Plaintiff's complaint further alleges that on August 6, 1971, the corporate defendant and some of the individual defendants instituted, as plaintiffs, a civil action in Antrim County Circuit Court against the plaintiff association and various individual members of plaintiff, alleging individual and concerted tortious actions by the association and its members in obstructing the condominium project. That action, referred to by the parties as "Action 926", claimed damages in the amount of $2,500,000 and apparently continues to date.
Defendants' motion for summary judgment was premised on both GCR 1963, 117.2(1), failure to state a claim upon which relief can be granted, *569 and 117.2(3), no genuine issue as to a material fact. Each of the five counts of the complaint was dismissed on one ground or the other as will be indicated in the following discussion.
I.
Count 1 of plaintiff's complaint was dismissed pursuant to GCR 1963, 117.2(1). On appeal, plaintiff asserts that it has stated a cause of action for abuse of process.
A motion grounded on failure to state a claim challenges only the legal sufficiency of the claim and is to be tested by the pleadings alone. All well-pled allegations and reasonable conclusions from them must be accepted as true. Dismissal is appropriate only when plaintiff's claim, on the pleadings, is so clearly unenforceable as a matter of law that no factual development can possibly justify a right to recovery. Crowther v Ross Chemical & Manufacturing Co, 42 Mich App 426; 202 NW2d 577 (1972), Harvey v Aetna Insurance Co, 72 Mich App 285; 252 NW2d 471 (1976).

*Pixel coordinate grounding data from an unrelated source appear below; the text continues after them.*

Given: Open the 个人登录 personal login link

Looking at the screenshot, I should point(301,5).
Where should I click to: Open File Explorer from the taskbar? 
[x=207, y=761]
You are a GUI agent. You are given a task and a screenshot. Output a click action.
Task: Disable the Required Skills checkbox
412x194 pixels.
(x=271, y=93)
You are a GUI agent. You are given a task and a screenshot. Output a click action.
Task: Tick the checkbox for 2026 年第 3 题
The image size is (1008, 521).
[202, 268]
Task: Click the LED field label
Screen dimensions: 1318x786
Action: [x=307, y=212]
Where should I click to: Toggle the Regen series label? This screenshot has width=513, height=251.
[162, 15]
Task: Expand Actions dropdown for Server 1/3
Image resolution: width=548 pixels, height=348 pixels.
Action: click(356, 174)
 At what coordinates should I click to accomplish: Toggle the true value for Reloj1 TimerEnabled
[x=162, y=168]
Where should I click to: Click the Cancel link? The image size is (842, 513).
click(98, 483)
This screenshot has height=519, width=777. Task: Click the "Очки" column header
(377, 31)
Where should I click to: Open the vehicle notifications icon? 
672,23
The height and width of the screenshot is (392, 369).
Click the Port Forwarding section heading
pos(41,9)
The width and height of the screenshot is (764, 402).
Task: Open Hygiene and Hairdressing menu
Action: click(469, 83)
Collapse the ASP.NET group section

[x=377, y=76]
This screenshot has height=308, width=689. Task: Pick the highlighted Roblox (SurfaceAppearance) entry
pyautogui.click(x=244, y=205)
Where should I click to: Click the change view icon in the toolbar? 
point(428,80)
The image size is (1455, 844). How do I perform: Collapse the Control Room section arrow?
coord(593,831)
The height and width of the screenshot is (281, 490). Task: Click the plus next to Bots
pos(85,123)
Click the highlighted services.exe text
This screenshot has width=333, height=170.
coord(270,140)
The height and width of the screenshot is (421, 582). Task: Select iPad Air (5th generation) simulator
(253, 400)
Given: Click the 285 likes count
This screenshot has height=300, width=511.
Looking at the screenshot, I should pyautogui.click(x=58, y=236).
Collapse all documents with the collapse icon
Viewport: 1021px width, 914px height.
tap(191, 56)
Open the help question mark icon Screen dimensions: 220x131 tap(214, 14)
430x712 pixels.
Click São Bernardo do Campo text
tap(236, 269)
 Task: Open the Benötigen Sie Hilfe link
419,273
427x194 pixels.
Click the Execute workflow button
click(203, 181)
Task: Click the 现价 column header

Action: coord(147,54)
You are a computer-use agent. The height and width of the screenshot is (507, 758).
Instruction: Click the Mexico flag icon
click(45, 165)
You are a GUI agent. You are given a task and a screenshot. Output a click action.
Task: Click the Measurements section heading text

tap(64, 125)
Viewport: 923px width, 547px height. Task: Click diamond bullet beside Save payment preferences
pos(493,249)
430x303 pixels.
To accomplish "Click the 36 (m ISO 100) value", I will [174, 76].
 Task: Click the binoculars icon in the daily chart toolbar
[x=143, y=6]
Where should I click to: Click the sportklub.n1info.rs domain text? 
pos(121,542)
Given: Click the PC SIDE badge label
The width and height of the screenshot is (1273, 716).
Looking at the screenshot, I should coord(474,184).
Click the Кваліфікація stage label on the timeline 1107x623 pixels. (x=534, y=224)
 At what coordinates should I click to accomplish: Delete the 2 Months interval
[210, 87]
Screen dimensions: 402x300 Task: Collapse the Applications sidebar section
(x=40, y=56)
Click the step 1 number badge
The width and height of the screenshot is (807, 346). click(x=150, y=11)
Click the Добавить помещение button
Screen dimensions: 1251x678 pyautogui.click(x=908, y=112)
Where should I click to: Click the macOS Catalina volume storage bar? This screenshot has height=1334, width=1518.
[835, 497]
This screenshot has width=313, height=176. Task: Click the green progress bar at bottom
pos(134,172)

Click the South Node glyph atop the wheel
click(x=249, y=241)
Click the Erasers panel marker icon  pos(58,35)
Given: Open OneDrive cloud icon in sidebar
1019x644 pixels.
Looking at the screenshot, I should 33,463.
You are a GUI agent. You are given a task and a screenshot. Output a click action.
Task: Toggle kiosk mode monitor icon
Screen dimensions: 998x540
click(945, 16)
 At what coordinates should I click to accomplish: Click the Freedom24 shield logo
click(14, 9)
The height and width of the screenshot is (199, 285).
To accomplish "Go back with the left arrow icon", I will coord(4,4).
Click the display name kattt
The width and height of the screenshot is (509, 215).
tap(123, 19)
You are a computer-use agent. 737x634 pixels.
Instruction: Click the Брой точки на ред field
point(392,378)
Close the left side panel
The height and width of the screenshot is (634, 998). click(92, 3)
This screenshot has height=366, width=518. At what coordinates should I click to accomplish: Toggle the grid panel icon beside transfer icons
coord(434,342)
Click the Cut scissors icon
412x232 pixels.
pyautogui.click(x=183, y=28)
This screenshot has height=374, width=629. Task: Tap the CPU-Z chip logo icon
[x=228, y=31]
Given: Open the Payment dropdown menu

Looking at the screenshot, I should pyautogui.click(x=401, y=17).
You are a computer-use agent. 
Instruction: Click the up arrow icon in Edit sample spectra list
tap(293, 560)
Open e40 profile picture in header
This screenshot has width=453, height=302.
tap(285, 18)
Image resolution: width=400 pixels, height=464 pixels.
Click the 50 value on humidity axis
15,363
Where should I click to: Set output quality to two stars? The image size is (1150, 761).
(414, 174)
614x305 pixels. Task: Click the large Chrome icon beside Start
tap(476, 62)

Count 1 of the complaint, spread over some 30 pages, describes in somewhat greater detail the allegations which have already been set forth in this opinion and goes on equally painstakingly to describe the lake, the defendants' plans for the condominium development and their likely effect on the lake, actions by defendants in furtherance of those plans (including numerous allegations of improprieties in obtaining licenses and permits), and describes the progress of Action 849.
Paragraph 11 of the complaint begins to approach the substance of this matter. In some 15 pages, it details actions taken by defendants in their institution and prosecution of Action 926.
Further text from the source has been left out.